The only concern with Cook is health. He was off to a terrific rookie start in 2017 when he tore his ACL in Week 4. A hamstring issue cost Cook five games early last year. But in the 15 NFL games he’s played so far, Cook has 1,365 yards from scrimmage and six touchdowns, with averages of 4.7 yards per carry and 7.7 yards per catch.

Cook has also averaged 17.2 touches per game over his first two seasons, and that seems like a reasonable expectation for the sort of workload he’ll have this year. The Vikings don’t have anyone who’s going to threaten Cook’s supremacy in this backfield, and Zimmer is hell-bent on establishing the run.

Kubiak’s zone running scheme should suit Cook’s game. Hell, it’s suited a lot of running backs over the years. Here’s an interesting nugget that Scott Smith (@SSmithFF) dug up for the Ultimate Draft Kit: In 22 seasons as either a coordinator or head coach, Kubiak’s lead RB has averaged 1,124 rushing yards, 256 receiving yards and 10.5 touchdowns.

Cook’s ADP is RB10, and I think that reflects some general skittishness over his recent injuries. I understand the concern, but the combination of talent and role should make Cook an early target. I have him ranked RB7 and have been scooping him up late in the first round or early in the second.

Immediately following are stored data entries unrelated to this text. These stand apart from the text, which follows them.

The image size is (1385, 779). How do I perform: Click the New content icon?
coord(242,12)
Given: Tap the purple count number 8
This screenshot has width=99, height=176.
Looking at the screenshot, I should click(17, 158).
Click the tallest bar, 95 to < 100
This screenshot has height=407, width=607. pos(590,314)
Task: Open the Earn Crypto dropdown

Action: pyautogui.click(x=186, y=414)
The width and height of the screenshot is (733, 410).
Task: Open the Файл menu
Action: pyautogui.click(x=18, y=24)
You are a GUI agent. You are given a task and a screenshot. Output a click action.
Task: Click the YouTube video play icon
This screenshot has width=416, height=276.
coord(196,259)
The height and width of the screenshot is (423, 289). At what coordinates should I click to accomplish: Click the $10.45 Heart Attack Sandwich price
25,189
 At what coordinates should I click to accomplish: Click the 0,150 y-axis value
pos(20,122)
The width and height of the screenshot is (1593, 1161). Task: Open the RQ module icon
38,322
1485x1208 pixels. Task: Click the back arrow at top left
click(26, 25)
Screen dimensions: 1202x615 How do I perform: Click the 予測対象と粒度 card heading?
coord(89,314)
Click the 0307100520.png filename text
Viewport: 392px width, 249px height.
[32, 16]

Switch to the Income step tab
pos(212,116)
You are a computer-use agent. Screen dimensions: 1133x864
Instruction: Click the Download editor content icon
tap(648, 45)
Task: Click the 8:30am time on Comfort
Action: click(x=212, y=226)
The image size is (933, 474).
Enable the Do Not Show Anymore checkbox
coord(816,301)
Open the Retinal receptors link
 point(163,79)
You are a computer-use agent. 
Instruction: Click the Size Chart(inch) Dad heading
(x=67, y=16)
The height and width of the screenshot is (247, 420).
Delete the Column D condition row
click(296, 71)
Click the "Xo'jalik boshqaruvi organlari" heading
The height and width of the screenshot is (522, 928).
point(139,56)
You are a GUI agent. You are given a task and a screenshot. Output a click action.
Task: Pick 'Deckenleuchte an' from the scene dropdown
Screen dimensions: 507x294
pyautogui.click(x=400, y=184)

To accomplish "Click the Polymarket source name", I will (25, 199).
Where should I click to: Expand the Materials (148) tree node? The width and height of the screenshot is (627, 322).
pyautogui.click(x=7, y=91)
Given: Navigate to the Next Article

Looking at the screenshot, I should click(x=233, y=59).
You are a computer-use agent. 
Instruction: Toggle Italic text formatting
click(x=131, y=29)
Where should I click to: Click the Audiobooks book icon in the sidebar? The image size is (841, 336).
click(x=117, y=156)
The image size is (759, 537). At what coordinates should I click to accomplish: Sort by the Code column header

The other backs vying for roles are rookie Alexander Mattison and veterans Mike Boone and Ameer Abdullah. Mattison, a third-round draft pick, isn’t especially athletic but was an affective workhorse at Boise State who ran 302 times for 1,415 yards and 17 TDs in his final college season. I’m mildly interested in him as the probable No. 2 in this backfield and as a hedge against a Cook injury. Boone is faster and more athletic than Mattison but has a lesser pedigree as an undrafted free agent from Cincinnati entering his second year. Abdullah was a college star at Nebraska who hasn’t ever panned out in the NFL but still flashes a little bit of magic from time to time, usually in the preseason.

Kirk CousinsQB23QB18QB19You like that?
Dalvin CookRB7RB10RB10Worth it
Alexander MattisonRB58RB63RB55Mildly interesting
Adam ThielenWR15WR13WR11Fade
Stefon DiggsWR17WR14WR14Fade
Kyle RudolphTE22TE17TE16No thanks

ADP = Average Draft Position  ECR = Expert Consensus Ranking  (based on half-PPR scoring)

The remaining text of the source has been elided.